The world’s first double hand transplant on a child has been successfully carried out in an eight-year-old boy in the US, after a groundbreaking 10-hour surgery.
Earlier this month, a surgical team transplanted donor hands and forearms onto Zion Harvey who, several years earlier, had undergone amputation of his hands and feet and a kidney transplant following a serious infection.
“This surgery was the result of years of training, followed by months of planning and preparation by a remarkable team,” said Scott Levin, Director of the Hand Transplantation Programme at The Children’s Hospital of Philadelphia (CHOP), who led a 40-member multidisciplinary team of physicians, nurses and other staff.
Through a coordinated effort between Shriners Hospitals for Children and CHOP, Zion was evaluated as a possible recipient of the first paediatric hand transplant.
“The collaborative effort between these institutions was necessary to assemble the team and organise the players to orchestrate such a complex and demanding procedure that had never been performed on a child,” said Scott H Kozin, chief of staff for Shriners Hospitals for Children – Philadelphia.
Before the surgery could be conducted, it was first necessary to locate a suitable donor, a function coordinated by Gift of Life Donor Programme, the nonprofit organ and tissue donor programme.
Following his latest surgery and after his upcoming rehabilitation, it is expected that Zion will finally get his wish to throw a football along with a myriad of other accomplishments to come.
Double hand transplantation is a complex procedure involving many surgical and non-surgical components. First, the potential recipient must undergo extensive medical screenings and evaluations before surgery.
In this case, the patient’s previous medical condition, following sepsis at an early age, factored into the decision to perform the transplant.
“Zion’s kidney transplant following his infection made him a candidate for transplant because he was already taking anti-rejection medication,” said Benjamin Chang, co-director of CHOP’s Hand Transplant Programme as well as associate chief of the Division of Plastic Surgery at Penn Medicine.
During the surgery, the hands and forearms from the donor were attached by connecting bone, blood vessels, nerves, muscles, tendons and skin.

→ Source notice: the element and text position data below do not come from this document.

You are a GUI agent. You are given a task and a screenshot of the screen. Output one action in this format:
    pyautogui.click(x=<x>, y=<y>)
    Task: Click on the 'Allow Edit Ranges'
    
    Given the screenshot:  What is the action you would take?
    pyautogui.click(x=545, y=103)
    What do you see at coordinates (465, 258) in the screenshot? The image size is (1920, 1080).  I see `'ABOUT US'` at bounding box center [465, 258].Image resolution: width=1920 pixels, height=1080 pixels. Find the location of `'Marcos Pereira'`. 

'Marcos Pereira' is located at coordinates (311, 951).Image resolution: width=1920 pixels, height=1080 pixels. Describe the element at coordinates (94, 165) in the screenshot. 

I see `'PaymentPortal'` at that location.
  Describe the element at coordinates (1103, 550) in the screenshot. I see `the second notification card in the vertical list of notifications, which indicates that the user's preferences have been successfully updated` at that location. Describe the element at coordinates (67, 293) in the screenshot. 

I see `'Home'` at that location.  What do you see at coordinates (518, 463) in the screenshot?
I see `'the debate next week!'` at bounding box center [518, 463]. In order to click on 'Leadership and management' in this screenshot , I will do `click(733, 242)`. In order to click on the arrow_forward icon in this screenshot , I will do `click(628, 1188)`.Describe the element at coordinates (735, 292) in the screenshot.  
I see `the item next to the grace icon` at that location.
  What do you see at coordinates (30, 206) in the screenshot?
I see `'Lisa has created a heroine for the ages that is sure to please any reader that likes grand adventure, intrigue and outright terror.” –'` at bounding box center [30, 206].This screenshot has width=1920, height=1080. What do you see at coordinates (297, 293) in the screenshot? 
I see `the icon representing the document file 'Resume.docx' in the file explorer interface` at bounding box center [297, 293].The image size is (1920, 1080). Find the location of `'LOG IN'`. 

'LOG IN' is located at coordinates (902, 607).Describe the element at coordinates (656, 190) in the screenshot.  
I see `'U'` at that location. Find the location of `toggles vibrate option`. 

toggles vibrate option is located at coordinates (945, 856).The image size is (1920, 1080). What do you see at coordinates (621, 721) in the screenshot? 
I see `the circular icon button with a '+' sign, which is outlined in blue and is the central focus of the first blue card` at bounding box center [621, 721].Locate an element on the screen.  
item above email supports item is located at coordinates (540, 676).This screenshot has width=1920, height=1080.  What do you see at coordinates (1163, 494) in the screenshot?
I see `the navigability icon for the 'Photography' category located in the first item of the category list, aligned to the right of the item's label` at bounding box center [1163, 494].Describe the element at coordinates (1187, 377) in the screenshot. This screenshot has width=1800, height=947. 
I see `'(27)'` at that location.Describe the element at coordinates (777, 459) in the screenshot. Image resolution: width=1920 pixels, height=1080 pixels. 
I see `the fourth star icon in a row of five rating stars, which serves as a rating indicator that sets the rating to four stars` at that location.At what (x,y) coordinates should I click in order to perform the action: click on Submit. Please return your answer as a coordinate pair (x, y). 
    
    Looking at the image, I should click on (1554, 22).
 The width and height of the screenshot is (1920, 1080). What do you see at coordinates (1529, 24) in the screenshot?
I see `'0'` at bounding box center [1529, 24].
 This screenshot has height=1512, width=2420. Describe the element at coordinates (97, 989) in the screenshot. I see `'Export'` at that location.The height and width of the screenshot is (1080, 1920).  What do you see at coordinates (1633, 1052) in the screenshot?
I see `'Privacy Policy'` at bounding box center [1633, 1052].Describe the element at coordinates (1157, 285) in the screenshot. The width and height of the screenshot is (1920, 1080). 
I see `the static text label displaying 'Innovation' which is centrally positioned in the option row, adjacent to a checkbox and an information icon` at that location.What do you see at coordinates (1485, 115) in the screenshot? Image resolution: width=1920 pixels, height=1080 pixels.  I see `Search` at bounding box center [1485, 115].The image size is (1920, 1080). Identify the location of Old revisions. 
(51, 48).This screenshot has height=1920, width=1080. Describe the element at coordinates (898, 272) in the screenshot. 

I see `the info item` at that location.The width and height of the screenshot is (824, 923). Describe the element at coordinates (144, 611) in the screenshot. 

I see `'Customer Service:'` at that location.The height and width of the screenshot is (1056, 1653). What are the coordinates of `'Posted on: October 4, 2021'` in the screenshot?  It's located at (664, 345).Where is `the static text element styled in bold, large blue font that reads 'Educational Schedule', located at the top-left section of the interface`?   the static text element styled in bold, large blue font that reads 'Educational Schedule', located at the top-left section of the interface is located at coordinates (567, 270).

First, the forearm bones, the radius and ulna, were connected with steel plates and screws. Next, microvascular surgical techniques were used to connect the arteries and veins.
Once blood flow was established through the reconnected blood vessels, surgeons individually repaired and rejoined each muscle and tendon. Surgeons then reattached nerves and then closed the surgical sites.
Zion continues to receive daily immunosuppressant medications to prevent his body from rejecting the new limbs, as well as his transplanted kidney.